If you bought a Linux computer, and you’re completely new to Linux. . . And you’re using GNOME. . Why don’t you just use the Ubuntu it came with for a bit? Or even Manjaro since you said they are working with them now too? It may give you a better overall experience while you learn a little? Here at endeavour we should and are willing to help all we can. I’d just hate for you to get frustrated and give up on Linux by making things more difficult immediately for yourself.


I can appreciate the difficulty of being in the business of selling laptops under Linux today.
Having said that, my frustration is still very much there. Expressing it from a non techy perspective is somewhat of a difficult exercise as I do not have the proper terminology. All I can do is compare to other laptops I have owned and ask for help in a very clumsy way…
Nevertheless, I mean in no way to be disparaging to the name Tuxedo at all.
One part, I think that would help newbies coming to you guys, is to make sure they understand there is nothing easy about running Linux and most of all on a laptop made for Linux. We talked a lot about software, but the hardware architecture is as important to have, for ex, for said laptop to be running cool. In any case, I guess I spent the money and need to make it work somehow…

I did run with Ubuntu for a while a got an issue with the keyboard. It was not recognized anymore.
Gave up and started distro hoping.
I don’t think there is any magic wand. As I have said in the past, and I know many of you disagree with me, Linux will never succeed in the space of basic consumers. It simply is too hard. Like I said, I appreciate the difficulty and dedication now. It takes massive amount of resources to get the point of an OS like Windows. That cost money. Nevertheless, the irony of it is, you have the mass looking for security and privacy and flocking towards Linux.

I think you better let Google know soon, because both Android phones and Chromebooks are killing it out there right now. . . . And both are Linux. . .

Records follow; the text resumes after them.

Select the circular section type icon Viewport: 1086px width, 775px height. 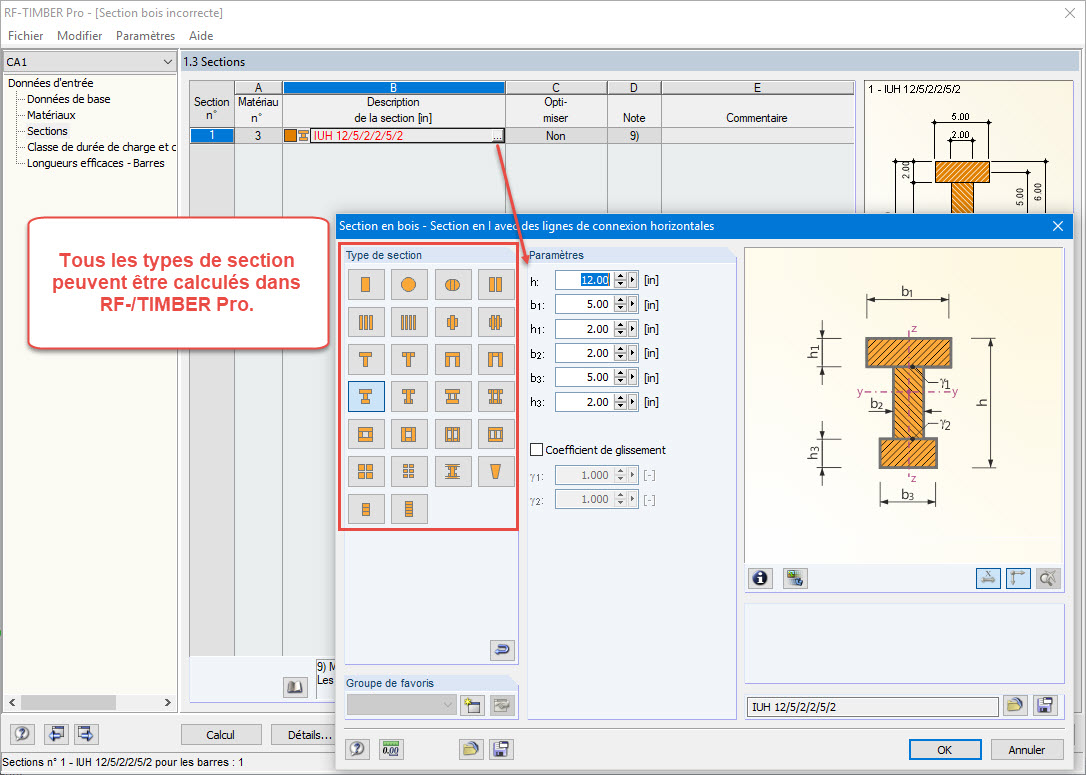click(409, 284)
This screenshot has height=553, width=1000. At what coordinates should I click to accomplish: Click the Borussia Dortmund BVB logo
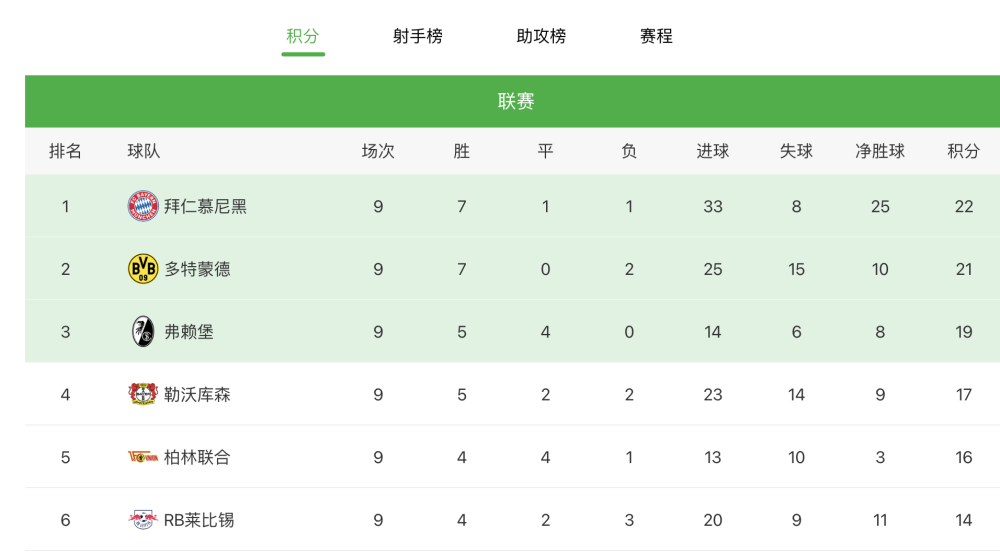(143, 269)
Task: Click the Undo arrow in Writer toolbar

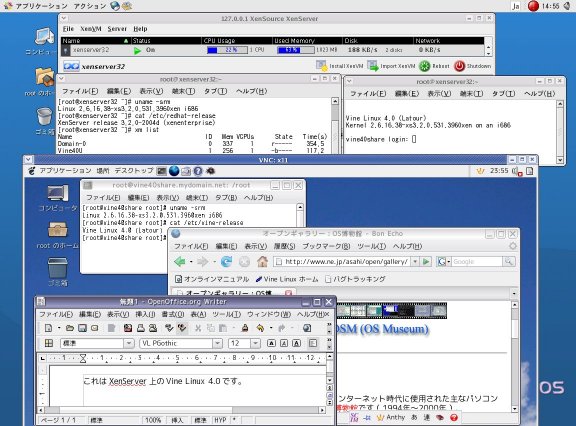Action: click(260, 328)
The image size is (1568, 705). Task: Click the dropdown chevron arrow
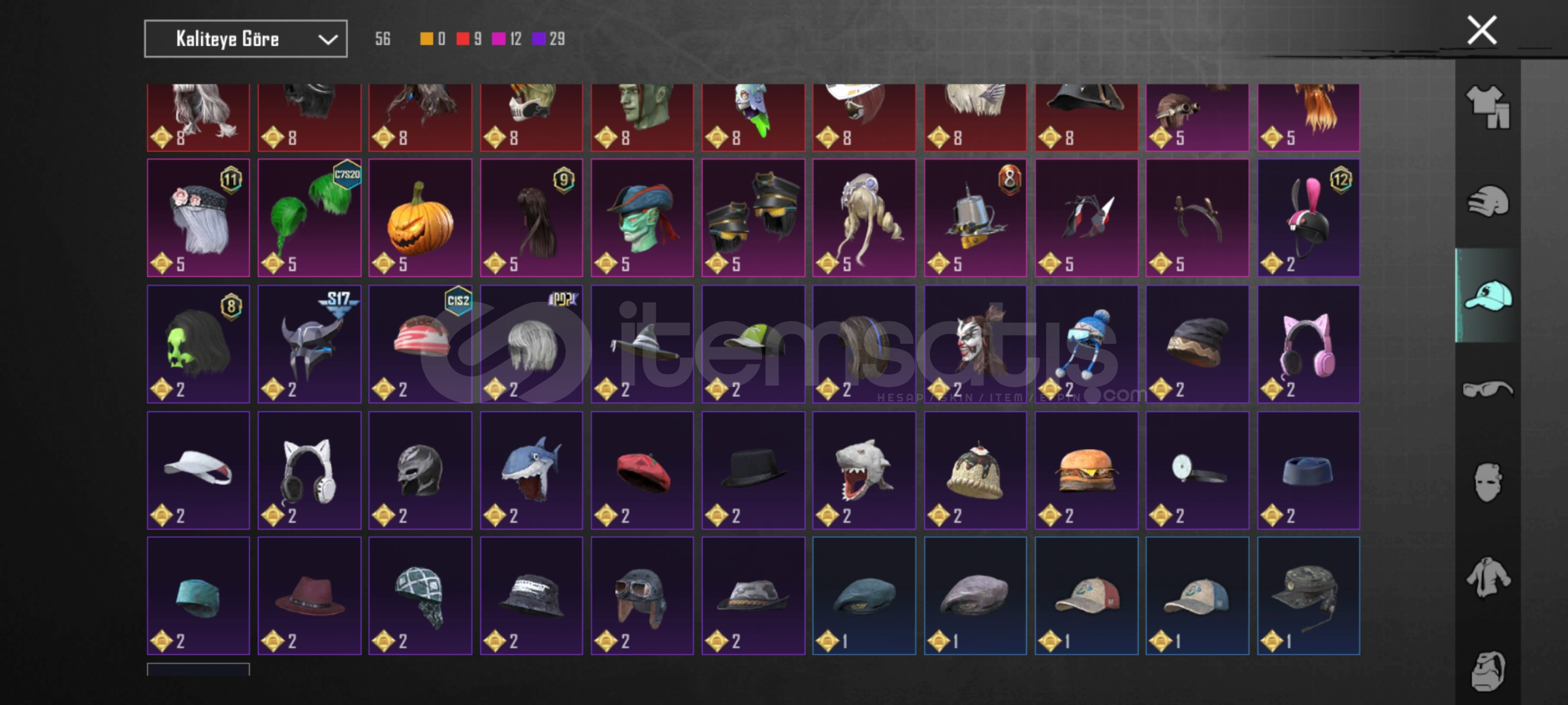pos(328,40)
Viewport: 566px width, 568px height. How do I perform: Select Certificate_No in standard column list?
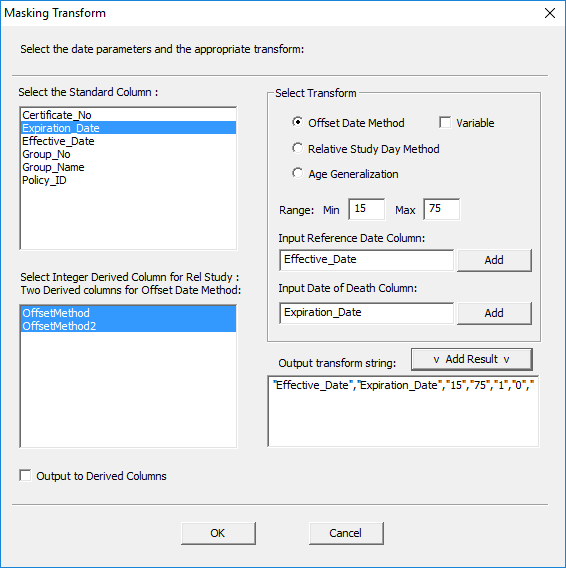(x=128, y=115)
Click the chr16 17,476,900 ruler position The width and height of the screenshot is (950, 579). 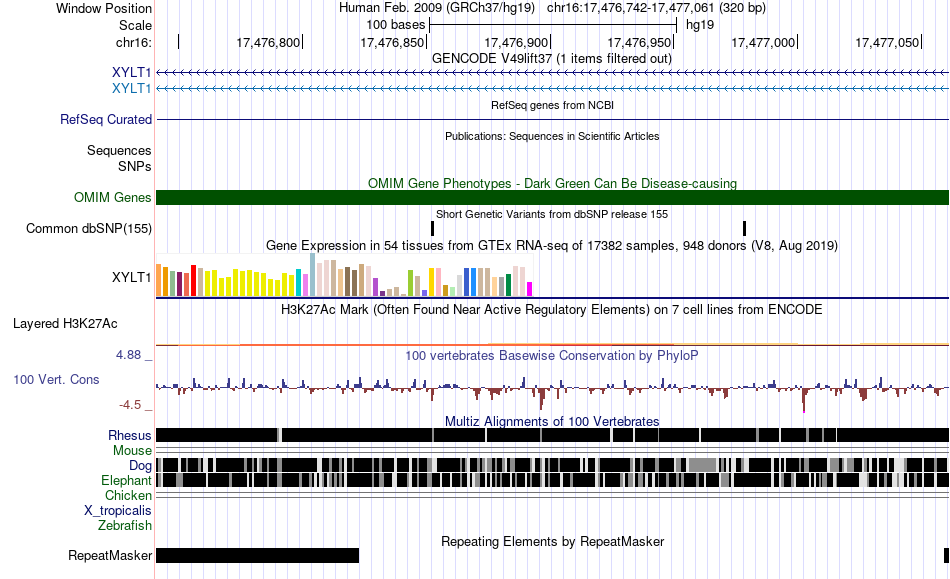coord(516,42)

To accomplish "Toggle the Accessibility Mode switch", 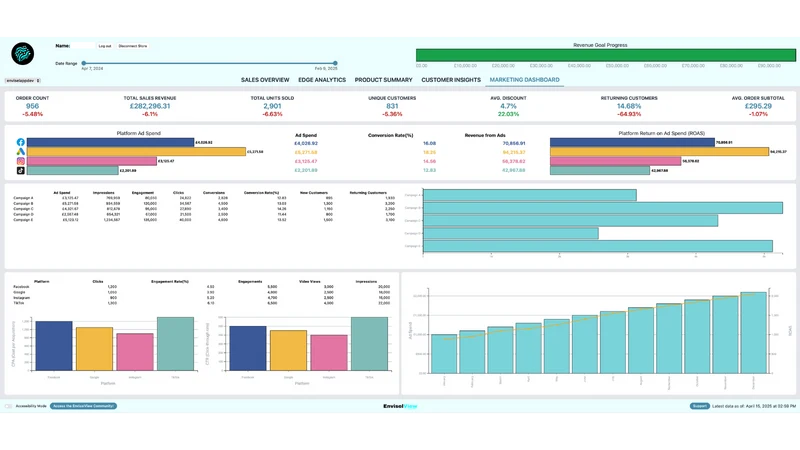I will point(8,406).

And if you’re truly a beginner, I would not suggest Endeavour yet. We’re not a beginner’s distribution. We can help you, but we definitely are not specifically targeting the absolute beginner distribution market. You may want to look elsewhere a little longer, and when you understand some basics, you may find Endeavour to be a fantsatic distro for you. You may just not be there yet.


I agree! :slight_smile:

Try something like Linux Mint, Pop OS - it’s super easy to use and pretty hard to break, both are good distros to start without problems.

1 Like

One last point that is extremely frustrating from a newbie perspective. On the internet, you have countless howtos and supposed experts… I have lost count how many times I screwed my entire system because I followed the steps of a supposed expert. It needs to be made easier to follow official and vetted articles. I guess this is why a Distrib like Ubuntu (and Arch), stand some chances of succeeding because the quality of their content…
Let me illustrate. Before coming to EOS, I was using Fedora. One upgrade and both my bluetooth keyboard and mouse gone… Could not solve the issue distro hopped to EOS. Learned a little bit later the workaround " Bluetooth workaround

Wrong. Its linux modified to suit the masses. Vanilla Linux on smartphone will never succeed. Ubuntu touch is a very good ex of that…Ask canonical.

Correct. It’s linux.

So you’re not a beginner it sounds. You’ve used several distros, from Ubuntu, Fedora and now Endeavour. All you want to is argue and put down Linux in general while using a Linux built computer, on a Linux forum… .

Are you just here to troll? Because it sure sounds like it.


:thinking: :thinking: :thinking:

Not sure my robot friend, not sure…We should consult Windows community! :rofl:


Doesn’t Tuxedo ship with Windows as an option?